People have long sought a Fountain of Youth. The Aging Mind and Brain Initiative (AMBI) uses science to uncover mechanisms of aging and develop ways to promote healthy brain aging across the lifespan. On April 30 from 4:00 to 5:30 pm at the Obermann Center, Dr. Matt Rizzo and other members of the AMBI will discuss how collaborative research in aging can bridge the gap between basic, clinical, and translational research across the wide spectrum of aging-related research across campus, so that the whole exceeds the sum of the parts.

Understanding how aging epigenetically affects brain functioning will allow the understanding, prevention, and effective treatment of cognitive degenerative disorders. The Grand Challenge is to design and implement specific interventions that measurably increase mind and brain health and quality of life across the lifespan of all Iowans. Indispensable ways to meet this challenge are to modify Iowan’s sedentary lifestyles that lead to known health risks, by translating discovery on key biologic, genetic, behavioral, and environmental underpinnings into action.

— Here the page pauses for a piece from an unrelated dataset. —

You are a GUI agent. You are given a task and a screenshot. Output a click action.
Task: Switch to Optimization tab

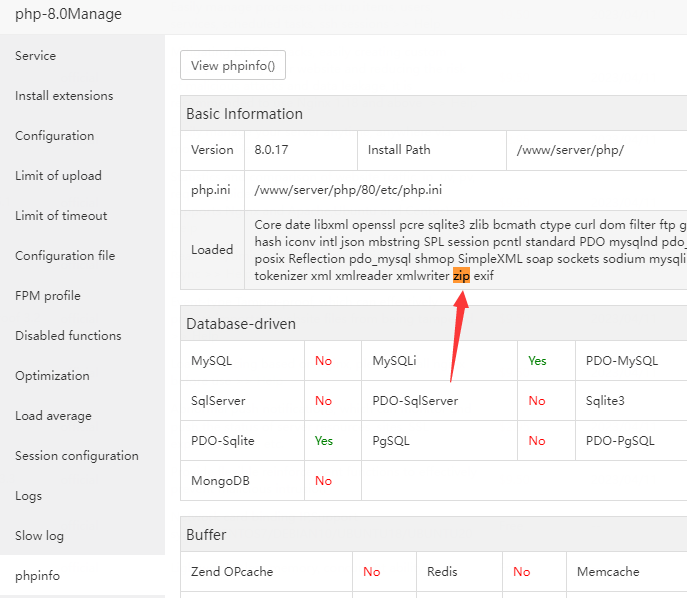(x=52, y=376)

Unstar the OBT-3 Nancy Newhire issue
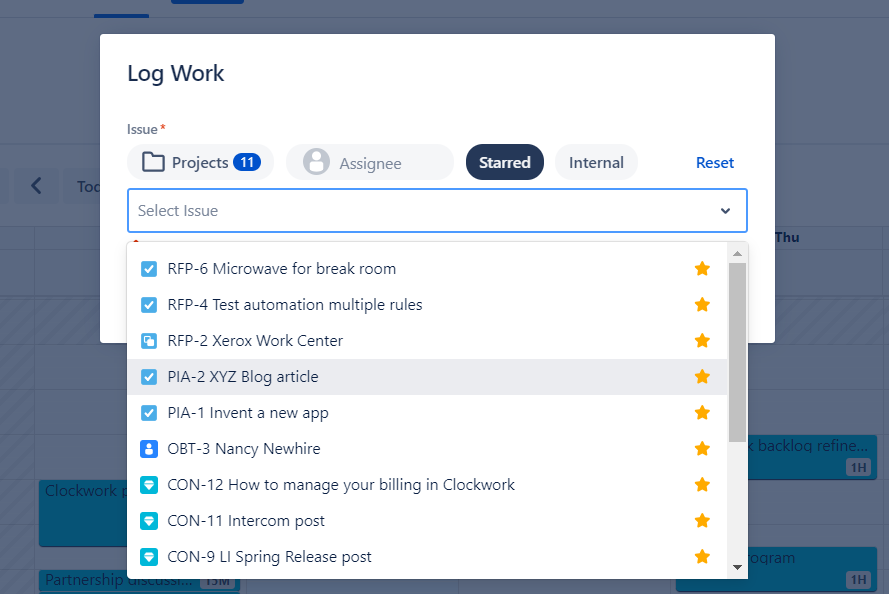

The talk will also include an opportunity for discussion and interaction with faculty members involved in aging research and programs at the University of Iowa. Presenters include Matt Rizzo (Neurology, Medicine), Veena Prahlad (Biology, CLAS), Kumar Narayanan (Neurology, Medicine), Kristi Williams (Nursing), and Michelle Voss (Psychology, CLAS).

This presentation is part of Obermann Afternoons, an informal speaker series at the Obermann Center that features faculty research and highlights issues of current importance.